(Data items)
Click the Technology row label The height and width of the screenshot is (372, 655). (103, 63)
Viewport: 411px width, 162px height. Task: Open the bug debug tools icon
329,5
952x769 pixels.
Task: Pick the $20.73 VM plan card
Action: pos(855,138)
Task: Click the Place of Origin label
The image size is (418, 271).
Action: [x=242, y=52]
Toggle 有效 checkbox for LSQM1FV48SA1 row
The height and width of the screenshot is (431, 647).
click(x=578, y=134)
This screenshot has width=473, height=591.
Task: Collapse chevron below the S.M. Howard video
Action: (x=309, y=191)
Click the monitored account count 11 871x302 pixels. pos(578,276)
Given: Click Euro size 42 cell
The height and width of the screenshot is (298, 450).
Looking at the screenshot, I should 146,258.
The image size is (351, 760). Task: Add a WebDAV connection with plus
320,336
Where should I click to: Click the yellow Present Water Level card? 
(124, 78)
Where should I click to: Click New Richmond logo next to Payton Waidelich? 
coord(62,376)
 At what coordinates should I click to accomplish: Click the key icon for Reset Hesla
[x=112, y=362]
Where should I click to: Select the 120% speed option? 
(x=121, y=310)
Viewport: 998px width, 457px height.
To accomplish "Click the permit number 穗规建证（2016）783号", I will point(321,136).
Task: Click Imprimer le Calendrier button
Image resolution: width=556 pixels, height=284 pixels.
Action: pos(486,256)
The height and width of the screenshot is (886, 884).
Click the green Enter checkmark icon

* _Problem description_
Look above and return each line of the records exactly, from the very first through the line with "Click the monitored", both included.

* _Worked solution_
Click the Technology row label The height and width of the screenshot is (372, 655). (103, 63)
Viewport: 411px width, 162px height. Task: Open the bug debug tools icon
329,5
952x769 pixels.
Task: Pick the $20.73 VM plan card
Action: pos(855,138)
Task: Click the Place of Origin label
The image size is (418, 271).
Action: [x=242, y=52]
Toggle 有效 checkbox for LSQM1FV48SA1 row
The height and width of the screenshot is (431, 647).
click(x=578, y=134)
This screenshot has width=473, height=591.
Task: Collapse chevron below the S.M. Howard video
Action: (x=309, y=191)
Click the monitored account count 11 871x302 pixels. pos(578,276)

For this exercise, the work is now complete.